YOUR GOAL :: First find the line with "Instruction: Toggle visibility" in the entries below, then set down exactly every line through the line with "You are a GUI", that line included.

TASK DATA ::
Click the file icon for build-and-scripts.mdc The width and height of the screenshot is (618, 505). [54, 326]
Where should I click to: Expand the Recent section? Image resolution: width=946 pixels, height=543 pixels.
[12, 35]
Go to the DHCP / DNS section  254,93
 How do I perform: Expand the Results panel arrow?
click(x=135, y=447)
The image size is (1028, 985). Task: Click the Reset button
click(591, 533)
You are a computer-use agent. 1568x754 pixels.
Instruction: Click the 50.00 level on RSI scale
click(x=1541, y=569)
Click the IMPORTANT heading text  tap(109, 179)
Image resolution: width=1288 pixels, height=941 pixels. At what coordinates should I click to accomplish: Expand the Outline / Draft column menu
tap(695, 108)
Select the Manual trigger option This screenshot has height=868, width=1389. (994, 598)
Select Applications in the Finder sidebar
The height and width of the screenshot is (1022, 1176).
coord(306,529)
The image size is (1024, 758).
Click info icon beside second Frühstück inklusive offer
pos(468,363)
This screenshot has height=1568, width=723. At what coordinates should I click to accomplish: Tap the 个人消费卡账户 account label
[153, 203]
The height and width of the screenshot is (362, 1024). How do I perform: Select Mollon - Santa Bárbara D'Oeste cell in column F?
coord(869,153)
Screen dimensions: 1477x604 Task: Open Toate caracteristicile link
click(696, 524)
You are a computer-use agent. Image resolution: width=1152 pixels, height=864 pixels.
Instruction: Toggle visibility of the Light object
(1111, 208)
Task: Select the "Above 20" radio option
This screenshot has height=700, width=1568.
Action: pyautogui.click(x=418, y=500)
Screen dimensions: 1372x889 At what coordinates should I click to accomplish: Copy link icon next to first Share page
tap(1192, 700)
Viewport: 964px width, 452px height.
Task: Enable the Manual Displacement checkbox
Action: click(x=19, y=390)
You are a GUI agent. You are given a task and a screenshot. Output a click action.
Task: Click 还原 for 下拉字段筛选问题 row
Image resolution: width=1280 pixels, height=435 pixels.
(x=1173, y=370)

SOLUTION FOR THIS EXERCISE ::
Instruction: Toggle visibility of the Light object
(1111, 208)
Task: Select the "Above 20" radio option
This screenshot has height=700, width=1568.
Action: pyautogui.click(x=418, y=500)
Screen dimensions: 1372x889 At what coordinates should I click to accomplish: Copy link icon next to first Share page
tap(1192, 700)
Viewport: 964px width, 452px height.
Task: Enable the Manual Displacement checkbox
Action: click(x=19, y=390)
You are a GUI agent. You are given a task and a screenshot. Output a click action.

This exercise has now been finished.